:: Given information ::

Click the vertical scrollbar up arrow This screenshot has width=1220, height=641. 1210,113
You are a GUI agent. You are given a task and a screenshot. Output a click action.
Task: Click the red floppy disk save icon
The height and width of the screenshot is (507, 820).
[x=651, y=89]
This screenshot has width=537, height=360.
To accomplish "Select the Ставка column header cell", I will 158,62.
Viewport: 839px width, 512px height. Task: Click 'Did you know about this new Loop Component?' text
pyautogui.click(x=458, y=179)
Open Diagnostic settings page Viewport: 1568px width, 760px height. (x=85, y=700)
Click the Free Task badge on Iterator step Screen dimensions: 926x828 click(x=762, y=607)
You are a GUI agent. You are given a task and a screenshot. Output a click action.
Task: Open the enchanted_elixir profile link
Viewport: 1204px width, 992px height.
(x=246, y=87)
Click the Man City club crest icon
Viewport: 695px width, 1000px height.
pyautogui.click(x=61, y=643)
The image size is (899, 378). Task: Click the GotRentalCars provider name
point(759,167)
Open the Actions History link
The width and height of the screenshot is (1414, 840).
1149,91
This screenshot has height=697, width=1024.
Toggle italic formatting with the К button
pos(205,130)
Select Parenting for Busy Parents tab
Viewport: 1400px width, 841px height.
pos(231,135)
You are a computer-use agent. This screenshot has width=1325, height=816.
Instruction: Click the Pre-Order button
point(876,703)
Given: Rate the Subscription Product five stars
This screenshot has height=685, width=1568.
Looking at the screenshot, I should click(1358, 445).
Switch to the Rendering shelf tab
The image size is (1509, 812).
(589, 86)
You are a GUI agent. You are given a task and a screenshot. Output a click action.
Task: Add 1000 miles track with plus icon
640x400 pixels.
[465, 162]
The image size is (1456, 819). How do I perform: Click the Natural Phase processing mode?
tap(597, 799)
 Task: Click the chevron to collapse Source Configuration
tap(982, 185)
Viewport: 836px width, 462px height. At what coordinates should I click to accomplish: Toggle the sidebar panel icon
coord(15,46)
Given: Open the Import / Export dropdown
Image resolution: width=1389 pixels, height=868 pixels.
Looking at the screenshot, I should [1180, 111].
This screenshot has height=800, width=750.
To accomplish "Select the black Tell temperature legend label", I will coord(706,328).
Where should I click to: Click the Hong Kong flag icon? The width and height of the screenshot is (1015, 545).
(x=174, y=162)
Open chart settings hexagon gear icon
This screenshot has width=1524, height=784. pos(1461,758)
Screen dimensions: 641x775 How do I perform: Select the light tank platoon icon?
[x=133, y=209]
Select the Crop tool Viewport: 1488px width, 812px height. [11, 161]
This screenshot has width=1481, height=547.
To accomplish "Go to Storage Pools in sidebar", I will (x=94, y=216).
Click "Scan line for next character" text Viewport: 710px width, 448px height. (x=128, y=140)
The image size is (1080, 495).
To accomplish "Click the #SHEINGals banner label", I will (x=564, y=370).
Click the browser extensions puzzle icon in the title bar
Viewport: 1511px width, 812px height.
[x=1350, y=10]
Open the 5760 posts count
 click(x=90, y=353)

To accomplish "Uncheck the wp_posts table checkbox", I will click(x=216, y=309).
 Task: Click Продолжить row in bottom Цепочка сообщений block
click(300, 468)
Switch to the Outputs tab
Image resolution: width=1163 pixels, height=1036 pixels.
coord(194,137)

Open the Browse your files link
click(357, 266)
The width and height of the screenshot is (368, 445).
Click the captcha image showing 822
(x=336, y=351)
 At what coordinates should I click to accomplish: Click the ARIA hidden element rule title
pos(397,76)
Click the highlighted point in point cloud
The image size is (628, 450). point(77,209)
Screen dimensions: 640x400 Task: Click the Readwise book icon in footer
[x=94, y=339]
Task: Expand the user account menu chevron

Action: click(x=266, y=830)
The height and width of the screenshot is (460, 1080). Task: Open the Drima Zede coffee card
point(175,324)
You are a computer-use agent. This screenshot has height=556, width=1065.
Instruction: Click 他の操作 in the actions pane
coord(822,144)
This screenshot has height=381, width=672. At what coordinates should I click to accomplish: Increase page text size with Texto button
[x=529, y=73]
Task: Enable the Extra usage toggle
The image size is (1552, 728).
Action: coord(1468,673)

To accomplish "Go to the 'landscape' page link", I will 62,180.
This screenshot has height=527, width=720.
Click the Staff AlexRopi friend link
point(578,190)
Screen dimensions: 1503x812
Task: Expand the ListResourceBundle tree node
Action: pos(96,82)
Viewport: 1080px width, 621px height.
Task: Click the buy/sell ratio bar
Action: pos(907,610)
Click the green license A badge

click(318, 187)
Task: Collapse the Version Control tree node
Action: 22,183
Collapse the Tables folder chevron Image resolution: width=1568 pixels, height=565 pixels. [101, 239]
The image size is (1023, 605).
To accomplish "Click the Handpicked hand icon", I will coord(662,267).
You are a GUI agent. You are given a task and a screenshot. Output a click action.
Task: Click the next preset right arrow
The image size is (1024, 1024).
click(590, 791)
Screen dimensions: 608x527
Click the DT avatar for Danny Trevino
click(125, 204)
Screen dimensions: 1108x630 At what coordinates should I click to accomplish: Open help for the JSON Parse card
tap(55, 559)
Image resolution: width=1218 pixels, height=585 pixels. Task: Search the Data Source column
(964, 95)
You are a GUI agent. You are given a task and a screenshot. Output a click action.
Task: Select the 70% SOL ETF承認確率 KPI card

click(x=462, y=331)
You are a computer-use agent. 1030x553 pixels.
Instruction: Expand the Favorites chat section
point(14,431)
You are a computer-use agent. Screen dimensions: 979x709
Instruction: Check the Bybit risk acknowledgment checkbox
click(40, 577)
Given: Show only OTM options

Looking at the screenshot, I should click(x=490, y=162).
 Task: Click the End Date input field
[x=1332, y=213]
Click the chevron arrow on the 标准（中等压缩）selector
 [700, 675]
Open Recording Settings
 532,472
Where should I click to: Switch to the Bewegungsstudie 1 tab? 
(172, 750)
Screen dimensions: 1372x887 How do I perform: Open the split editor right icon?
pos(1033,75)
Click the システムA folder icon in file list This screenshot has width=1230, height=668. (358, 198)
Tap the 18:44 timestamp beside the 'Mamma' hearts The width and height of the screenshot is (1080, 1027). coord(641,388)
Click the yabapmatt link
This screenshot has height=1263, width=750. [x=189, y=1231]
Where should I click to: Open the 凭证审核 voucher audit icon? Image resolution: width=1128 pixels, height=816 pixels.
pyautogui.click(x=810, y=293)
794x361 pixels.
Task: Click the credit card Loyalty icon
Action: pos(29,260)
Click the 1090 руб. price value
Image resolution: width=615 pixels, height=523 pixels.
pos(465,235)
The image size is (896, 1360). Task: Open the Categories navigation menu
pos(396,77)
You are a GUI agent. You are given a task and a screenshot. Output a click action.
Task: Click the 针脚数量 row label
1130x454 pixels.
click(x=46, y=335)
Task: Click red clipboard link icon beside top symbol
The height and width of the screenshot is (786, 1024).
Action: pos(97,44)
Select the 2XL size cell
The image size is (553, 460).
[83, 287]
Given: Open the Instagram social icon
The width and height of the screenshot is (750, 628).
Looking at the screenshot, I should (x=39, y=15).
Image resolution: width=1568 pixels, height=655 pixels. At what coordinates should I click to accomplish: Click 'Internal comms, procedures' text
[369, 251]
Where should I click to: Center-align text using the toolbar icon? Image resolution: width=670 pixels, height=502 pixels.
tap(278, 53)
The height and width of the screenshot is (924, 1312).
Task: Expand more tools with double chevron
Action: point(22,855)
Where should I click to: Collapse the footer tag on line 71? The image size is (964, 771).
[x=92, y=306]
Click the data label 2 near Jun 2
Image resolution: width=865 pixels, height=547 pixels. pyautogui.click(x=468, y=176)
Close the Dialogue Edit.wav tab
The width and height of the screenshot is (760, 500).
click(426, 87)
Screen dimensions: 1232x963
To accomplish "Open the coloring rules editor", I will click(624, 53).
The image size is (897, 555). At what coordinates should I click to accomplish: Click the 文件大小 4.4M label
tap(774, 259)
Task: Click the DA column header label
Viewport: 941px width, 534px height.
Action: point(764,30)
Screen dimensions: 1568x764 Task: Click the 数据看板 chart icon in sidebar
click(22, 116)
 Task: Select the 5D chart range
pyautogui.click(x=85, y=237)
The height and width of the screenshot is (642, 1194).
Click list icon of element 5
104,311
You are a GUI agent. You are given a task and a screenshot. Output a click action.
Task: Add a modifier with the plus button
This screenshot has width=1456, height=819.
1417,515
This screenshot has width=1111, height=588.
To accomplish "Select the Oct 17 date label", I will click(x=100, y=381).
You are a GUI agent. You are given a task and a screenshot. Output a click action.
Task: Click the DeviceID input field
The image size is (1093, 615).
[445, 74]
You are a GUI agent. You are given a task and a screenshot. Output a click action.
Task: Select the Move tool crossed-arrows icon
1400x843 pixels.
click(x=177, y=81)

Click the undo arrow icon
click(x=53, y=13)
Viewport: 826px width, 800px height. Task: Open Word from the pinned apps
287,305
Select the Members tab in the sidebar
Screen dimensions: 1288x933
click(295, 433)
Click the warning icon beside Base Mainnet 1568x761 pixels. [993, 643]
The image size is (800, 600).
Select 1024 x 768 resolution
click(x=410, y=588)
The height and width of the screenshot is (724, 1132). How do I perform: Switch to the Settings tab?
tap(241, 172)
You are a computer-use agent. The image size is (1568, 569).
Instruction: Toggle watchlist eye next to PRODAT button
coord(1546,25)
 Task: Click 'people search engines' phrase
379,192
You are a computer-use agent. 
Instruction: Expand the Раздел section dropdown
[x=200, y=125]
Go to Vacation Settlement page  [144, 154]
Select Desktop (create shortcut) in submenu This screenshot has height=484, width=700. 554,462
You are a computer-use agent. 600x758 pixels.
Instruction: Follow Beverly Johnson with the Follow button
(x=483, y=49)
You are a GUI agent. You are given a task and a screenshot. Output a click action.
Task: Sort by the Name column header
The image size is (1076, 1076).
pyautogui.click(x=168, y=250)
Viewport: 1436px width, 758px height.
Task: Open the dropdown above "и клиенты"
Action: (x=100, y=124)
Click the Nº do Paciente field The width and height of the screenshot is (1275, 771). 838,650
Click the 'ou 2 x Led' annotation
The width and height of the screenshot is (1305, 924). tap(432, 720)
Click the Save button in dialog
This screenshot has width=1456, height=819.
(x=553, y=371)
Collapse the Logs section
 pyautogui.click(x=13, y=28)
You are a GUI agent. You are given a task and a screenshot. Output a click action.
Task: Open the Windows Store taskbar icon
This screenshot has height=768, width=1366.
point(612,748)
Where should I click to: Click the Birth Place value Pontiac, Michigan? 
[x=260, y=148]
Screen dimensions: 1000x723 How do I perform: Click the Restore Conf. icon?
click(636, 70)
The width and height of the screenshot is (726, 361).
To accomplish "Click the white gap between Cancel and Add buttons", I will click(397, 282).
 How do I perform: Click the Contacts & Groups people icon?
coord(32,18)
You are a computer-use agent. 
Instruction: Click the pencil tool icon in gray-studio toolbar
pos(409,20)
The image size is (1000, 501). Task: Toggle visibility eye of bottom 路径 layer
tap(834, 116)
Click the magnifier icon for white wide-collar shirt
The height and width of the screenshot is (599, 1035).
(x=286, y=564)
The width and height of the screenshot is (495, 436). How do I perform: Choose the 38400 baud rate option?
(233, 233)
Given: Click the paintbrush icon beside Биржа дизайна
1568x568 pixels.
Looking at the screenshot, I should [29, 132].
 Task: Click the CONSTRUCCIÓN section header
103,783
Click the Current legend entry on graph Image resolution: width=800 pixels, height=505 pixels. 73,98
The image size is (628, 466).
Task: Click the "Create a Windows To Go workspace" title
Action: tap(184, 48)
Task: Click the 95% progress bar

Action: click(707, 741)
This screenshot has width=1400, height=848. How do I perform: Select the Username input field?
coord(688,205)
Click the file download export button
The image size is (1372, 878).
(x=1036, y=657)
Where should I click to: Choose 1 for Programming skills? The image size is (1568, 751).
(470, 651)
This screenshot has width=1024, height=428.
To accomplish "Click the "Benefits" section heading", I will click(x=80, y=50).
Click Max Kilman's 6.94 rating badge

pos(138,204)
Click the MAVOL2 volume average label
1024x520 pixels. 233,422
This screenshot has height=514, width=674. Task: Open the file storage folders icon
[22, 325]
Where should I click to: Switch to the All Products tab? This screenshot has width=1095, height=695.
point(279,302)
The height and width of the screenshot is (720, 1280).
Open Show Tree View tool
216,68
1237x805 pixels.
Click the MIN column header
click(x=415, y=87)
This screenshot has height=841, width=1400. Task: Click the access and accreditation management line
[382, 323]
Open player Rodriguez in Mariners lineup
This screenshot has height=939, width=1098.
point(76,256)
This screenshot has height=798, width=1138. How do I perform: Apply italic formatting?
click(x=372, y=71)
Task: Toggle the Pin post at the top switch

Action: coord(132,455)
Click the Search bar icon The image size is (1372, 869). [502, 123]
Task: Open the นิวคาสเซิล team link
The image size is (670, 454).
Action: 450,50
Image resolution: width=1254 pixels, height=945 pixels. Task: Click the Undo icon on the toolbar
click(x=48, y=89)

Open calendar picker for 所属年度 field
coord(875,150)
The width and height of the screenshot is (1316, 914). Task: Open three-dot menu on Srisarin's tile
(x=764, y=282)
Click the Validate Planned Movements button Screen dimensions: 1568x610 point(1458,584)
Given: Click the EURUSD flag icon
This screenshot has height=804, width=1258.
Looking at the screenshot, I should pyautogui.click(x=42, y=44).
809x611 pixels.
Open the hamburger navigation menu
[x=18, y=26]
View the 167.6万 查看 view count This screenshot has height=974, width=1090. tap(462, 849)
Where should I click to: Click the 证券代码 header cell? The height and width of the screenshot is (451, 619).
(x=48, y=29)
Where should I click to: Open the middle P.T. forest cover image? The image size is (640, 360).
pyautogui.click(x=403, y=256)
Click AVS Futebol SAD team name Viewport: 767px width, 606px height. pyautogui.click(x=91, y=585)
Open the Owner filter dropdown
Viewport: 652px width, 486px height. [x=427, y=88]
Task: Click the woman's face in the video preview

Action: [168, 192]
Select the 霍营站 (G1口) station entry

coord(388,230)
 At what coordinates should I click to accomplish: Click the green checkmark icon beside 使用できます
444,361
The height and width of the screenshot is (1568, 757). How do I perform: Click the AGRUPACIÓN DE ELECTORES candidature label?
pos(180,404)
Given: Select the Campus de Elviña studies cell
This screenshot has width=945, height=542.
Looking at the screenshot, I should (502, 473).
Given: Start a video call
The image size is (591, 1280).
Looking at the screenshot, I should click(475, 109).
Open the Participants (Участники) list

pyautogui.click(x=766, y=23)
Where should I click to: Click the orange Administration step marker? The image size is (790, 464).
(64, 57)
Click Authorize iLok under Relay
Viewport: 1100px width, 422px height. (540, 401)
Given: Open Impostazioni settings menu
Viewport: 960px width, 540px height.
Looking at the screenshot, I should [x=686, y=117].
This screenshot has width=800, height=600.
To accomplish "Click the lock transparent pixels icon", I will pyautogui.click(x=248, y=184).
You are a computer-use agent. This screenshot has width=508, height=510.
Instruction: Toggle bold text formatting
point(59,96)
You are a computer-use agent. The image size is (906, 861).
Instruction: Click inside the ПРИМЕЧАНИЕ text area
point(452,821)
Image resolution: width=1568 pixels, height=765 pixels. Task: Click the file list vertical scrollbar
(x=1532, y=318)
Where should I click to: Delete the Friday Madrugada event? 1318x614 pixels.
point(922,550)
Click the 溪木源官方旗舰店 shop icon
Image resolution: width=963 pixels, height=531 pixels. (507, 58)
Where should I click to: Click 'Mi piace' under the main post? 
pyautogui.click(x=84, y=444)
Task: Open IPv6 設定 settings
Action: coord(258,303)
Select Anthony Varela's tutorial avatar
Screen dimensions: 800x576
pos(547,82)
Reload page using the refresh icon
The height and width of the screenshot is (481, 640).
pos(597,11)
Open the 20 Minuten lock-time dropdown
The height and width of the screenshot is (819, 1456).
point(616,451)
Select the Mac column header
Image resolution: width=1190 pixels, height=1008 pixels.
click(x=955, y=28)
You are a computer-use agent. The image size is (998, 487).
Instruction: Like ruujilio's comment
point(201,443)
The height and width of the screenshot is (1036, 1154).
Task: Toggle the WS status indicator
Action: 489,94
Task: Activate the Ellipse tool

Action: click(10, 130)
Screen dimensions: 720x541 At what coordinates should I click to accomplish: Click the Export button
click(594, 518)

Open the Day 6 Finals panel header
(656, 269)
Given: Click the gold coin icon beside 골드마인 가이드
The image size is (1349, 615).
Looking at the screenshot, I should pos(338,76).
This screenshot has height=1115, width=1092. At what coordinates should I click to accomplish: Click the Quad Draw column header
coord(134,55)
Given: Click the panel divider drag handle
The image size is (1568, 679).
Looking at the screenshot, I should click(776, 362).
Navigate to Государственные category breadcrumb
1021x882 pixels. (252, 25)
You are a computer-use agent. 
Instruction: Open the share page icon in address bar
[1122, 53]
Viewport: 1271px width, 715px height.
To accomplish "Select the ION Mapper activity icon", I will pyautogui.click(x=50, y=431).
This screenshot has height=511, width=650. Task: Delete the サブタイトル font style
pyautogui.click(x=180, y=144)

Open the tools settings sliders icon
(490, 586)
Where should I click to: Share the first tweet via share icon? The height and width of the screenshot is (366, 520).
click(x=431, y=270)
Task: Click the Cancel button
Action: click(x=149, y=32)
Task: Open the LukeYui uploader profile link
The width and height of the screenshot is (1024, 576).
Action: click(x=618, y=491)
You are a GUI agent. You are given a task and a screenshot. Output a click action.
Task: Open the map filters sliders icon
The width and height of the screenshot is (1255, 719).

:::

• [Problem description] Give the number of lines above that hold the word "computer", and nothing more.

• [Task response] 12